Stored items:
————————

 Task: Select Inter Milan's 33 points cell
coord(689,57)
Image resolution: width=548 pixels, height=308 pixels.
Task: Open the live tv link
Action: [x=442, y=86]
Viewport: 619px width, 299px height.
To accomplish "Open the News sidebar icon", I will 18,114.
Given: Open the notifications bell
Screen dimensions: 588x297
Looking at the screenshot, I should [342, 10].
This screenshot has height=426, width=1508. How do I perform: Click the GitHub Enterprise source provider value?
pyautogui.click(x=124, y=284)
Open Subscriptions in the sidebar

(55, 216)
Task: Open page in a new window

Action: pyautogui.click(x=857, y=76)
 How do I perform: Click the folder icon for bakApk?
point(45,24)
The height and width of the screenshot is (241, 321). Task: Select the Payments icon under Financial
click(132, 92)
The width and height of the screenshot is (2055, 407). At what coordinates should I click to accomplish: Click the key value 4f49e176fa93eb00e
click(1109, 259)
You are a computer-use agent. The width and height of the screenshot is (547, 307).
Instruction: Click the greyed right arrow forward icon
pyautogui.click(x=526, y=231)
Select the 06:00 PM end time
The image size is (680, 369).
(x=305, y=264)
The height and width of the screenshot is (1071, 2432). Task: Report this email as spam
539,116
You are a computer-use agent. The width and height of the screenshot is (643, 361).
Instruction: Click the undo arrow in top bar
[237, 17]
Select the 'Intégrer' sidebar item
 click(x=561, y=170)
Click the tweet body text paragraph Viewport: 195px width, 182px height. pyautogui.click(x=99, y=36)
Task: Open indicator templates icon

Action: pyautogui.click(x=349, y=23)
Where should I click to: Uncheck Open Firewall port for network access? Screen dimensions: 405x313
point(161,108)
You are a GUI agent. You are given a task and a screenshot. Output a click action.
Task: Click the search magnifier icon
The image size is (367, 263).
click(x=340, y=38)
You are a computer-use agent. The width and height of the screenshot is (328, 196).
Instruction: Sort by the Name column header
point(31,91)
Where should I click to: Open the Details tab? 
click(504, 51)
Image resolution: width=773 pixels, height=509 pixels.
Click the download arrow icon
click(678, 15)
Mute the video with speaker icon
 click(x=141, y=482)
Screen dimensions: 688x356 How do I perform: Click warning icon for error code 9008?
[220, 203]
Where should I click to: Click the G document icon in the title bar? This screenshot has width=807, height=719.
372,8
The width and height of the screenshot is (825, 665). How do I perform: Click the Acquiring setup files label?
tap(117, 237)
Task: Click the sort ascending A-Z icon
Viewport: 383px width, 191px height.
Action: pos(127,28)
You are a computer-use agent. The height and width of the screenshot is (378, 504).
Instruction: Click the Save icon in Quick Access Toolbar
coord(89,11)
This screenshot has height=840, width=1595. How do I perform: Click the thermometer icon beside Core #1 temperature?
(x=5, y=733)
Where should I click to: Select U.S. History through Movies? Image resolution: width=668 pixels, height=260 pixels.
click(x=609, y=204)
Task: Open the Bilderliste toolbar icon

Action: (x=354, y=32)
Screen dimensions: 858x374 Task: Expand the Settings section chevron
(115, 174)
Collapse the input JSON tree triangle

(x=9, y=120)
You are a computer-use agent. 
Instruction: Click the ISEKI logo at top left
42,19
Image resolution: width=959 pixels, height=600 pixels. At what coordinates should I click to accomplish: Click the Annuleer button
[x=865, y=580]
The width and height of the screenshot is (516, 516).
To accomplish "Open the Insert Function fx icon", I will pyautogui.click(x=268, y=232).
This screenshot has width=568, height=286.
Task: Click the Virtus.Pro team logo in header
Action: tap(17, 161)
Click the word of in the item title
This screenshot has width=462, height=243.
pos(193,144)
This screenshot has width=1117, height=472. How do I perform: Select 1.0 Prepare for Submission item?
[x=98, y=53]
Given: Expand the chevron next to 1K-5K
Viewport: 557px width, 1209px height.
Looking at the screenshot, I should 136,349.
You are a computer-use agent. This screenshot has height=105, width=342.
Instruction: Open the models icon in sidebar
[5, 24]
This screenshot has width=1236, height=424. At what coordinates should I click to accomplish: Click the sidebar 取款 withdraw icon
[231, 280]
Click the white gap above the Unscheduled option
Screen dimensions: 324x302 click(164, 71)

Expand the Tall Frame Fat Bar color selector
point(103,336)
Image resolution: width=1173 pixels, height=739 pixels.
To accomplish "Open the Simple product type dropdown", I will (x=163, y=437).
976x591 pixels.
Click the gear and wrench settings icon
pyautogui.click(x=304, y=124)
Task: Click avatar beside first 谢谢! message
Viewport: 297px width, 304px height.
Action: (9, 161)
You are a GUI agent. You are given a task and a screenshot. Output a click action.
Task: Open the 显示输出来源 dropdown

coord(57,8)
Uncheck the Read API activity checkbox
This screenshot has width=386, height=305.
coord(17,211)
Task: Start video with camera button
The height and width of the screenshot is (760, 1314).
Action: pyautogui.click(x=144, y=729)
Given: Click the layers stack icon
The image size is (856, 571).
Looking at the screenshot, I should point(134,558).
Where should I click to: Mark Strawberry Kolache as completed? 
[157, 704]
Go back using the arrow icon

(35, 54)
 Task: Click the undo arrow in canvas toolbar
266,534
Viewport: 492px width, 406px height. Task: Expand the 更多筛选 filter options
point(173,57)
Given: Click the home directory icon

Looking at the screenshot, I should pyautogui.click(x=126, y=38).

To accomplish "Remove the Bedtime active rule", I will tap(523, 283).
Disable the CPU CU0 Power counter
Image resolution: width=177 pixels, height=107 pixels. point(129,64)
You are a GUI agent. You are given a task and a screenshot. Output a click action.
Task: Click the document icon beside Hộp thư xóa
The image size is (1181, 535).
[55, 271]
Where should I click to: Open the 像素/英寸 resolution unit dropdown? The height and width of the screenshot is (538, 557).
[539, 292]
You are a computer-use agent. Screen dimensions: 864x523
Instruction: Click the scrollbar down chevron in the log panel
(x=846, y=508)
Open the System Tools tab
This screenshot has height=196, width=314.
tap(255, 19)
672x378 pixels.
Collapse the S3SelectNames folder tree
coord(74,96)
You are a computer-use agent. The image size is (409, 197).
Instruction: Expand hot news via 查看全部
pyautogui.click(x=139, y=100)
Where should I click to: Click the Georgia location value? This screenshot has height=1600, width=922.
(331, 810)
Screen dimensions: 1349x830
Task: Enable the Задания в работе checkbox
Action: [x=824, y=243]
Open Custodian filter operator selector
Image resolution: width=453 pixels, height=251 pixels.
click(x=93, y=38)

————————

- Task requirements -
Repeat every entry exactly, leaving nothing out.

- Output of the exercise -
 Task: Select Inter Milan's 33 points cell
coord(689,57)
Image resolution: width=548 pixels, height=308 pixels.
Task: Open the live tv link
Action: [x=442, y=86]
Viewport: 619px width, 299px height.
To accomplish "Open the News sidebar icon", I will 18,114.
Given: Open the notifications bell
Screen dimensions: 588x297
Looking at the screenshot, I should [342, 10].
This screenshot has height=426, width=1508. How do I perform: Click the GitHub Enterprise source provider value?
pyautogui.click(x=124, y=284)
Open Subscriptions in the sidebar

(55, 216)
Task: Open page in a new window

Action: pyautogui.click(x=857, y=76)
 How do I perform: Click the folder icon for bakApk?
point(45,24)
The height and width of the screenshot is (241, 321). Task: Select the Payments icon under Financial
click(132, 92)
The width and height of the screenshot is (2055, 407). At what coordinates should I click to accomplish: Click the key value 4f49e176fa93eb00e
click(1109, 259)
You are a computer-use agent. The width and height of the screenshot is (547, 307).
Instruction: Click the greyed right arrow forward icon
pyautogui.click(x=526, y=231)
Select the 06:00 PM end time
The image size is (680, 369).
(x=305, y=264)
The height and width of the screenshot is (1071, 2432). Task: Report this email as spam
539,116
You are a computer-use agent. The width and height of the screenshot is (643, 361).
Instruction: Click the undo arrow in top bar
[237, 17]
Select the 'Intégrer' sidebar item
 click(x=561, y=170)
Click the tweet body text paragraph Viewport: 195px width, 182px height. pyautogui.click(x=99, y=36)
Task: Open indicator templates icon

Action: pyautogui.click(x=349, y=23)
Where should I click to: Uncheck Open Firewall port for network access? Screen dimensions: 405x313
point(161,108)
You are a GUI agent. You are given a task and a screenshot. Output a click action.
Task: Click the search magnifier icon
The image size is (367, 263).
click(x=340, y=38)
You are a computer-use agent. The width and height of the screenshot is (328, 196).
Instruction: Sort by the Name column header
point(31,91)
Where should I click to: Open the Details tab? 
click(504, 51)
Image resolution: width=773 pixels, height=509 pixels.
Click the download arrow icon
click(678, 15)
Mute the video with speaker icon
 click(x=141, y=482)
Screen dimensions: 688x356 How do I perform: Click warning icon for error code 9008?
[220, 203]
Where should I click to: Click the G document icon in the title bar? This screenshot has width=807, height=719.
372,8
The width and height of the screenshot is (825, 665). How do I perform: Click the Acquiring setup files label?
tap(117, 237)
Task: Click the sort ascending A-Z icon
Viewport: 383px width, 191px height.
Action: pos(127,28)
You are a computer-use agent. The height and width of the screenshot is (378, 504).
Instruction: Click the Save icon in Quick Access Toolbar
coord(89,11)
This screenshot has height=840, width=1595. How do I perform: Click the thermometer icon beside Core #1 temperature?
(x=5, y=733)
Where should I click to: Select U.S. History through Movies? Image resolution: width=668 pixels, height=260 pixels.
click(x=609, y=204)
Task: Open the Bilderliste toolbar icon

Action: (x=354, y=32)
Screen dimensions: 858x374 Task: Expand the Settings section chevron
(115, 174)
Collapse the input JSON tree triangle

(x=9, y=120)
You are a computer-use agent. 
Instruction: Click the ISEKI logo at top left
42,19
Image resolution: width=959 pixels, height=600 pixels. At what coordinates should I click to accomplish: Click the Annuleer button
[x=865, y=580]
The width and height of the screenshot is (516, 516).
To accomplish "Open the Insert Function fx icon", I will pyautogui.click(x=268, y=232).
This screenshot has width=568, height=286.
Task: Click the Virtus.Pro team logo in header
Action: tap(17, 161)
Click the word of in the item title
This screenshot has width=462, height=243.
pos(193,144)
This screenshot has width=1117, height=472. How do I perform: Select 1.0 Prepare for Submission item?
[x=98, y=53]
Given: Expand the chevron next to 1K-5K
Viewport: 557px width, 1209px height.
Looking at the screenshot, I should 136,349.
You are a computer-use agent. This screenshot has height=105, width=342.
Instruction: Open the models icon in sidebar
[5, 24]
This screenshot has width=1236, height=424. At what coordinates should I click to accomplish: Click the sidebar 取款 withdraw icon
[231, 280]
Click the white gap above the Unscheduled option
Screen dimensions: 324x302 click(164, 71)

Expand the Tall Frame Fat Bar color selector
point(103,336)
Image resolution: width=1173 pixels, height=739 pixels.
To accomplish "Open the Simple product type dropdown", I will (x=163, y=437).
976x591 pixels.
Click the gear and wrench settings icon
pyautogui.click(x=304, y=124)
Task: Click avatar beside first 谢谢! message
Viewport: 297px width, 304px height.
Action: (9, 161)
You are a GUI agent. You are given a task and a screenshot. Output a click action.
Task: Open the 显示输出来源 dropdown

coord(57,8)
Uncheck the Read API activity checkbox
This screenshot has width=386, height=305.
coord(17,211)
Task: Start video with camera button
The height and width of the screenshot is (760, 1314).
Action: pyautogui.click(x=144, y=729)
Given: Click the layers stack icon
The image size is (856, 571).
Looking at the screenshot, I should point(134,558).
Where should I click to: Mark Strawberry Kolache as completed? 
[157, 704]
Go back using the arrow icon

(35, 54)
 Task: Click the undo arrow in canvas toolbar
266,534
Viewport: 492px width, 406px height. Task: Expand the 更多筛选 filter options
point(173,57)
Given: Click the home directory icon

Looking at the screenshot, I should pyautogui.click(x=126, y=38).

To accomplish "Remove the Bedtime active rule", I will tap(523, 283).
Disable the CPU CU0 Power counter
Image resolution: width=177 pixels, height=107 pixels. point(129,64)
You are a GUI agent. You are given a task and a screenshot. Output a click action.
Task: Click the document icon beside Hộp thư xóa
The image size is (1181, 535).
[55, 271]
Where should I click to: Open the 像素/英寸 resolution unit dropdown? The height and width of the screenshot is (538, 557).
[539, 292]
You are a computer-use agent. Screen dimensions: 864x523
Instruction: Click the scrollbar down chevron in the log panel
(x=846, y=508)
Open the System Tools tab
This screenshot has height=196, width=314.
tap(255, 19)
672x378 pixels.
Collapse the S3SelectNames folder tree
coord(74,96)
You are a computer-use agent. The image size is (409, 197).
Instruction: Expand hot news via 查看全部
pyautogui.click(x=139, y=100)
Where should I click to: Click the Georgia location value? This screenshot has height=1600, width=922.
(331, 810)
Screen dimensions: 1349x830
Task: Enable the Задания в работе checkbox
Action: [x=824, y=243]
Open Custodian filter operator selector
Image resolution: width=453 pixels, height=251 pixels.
click(x=93, y=38)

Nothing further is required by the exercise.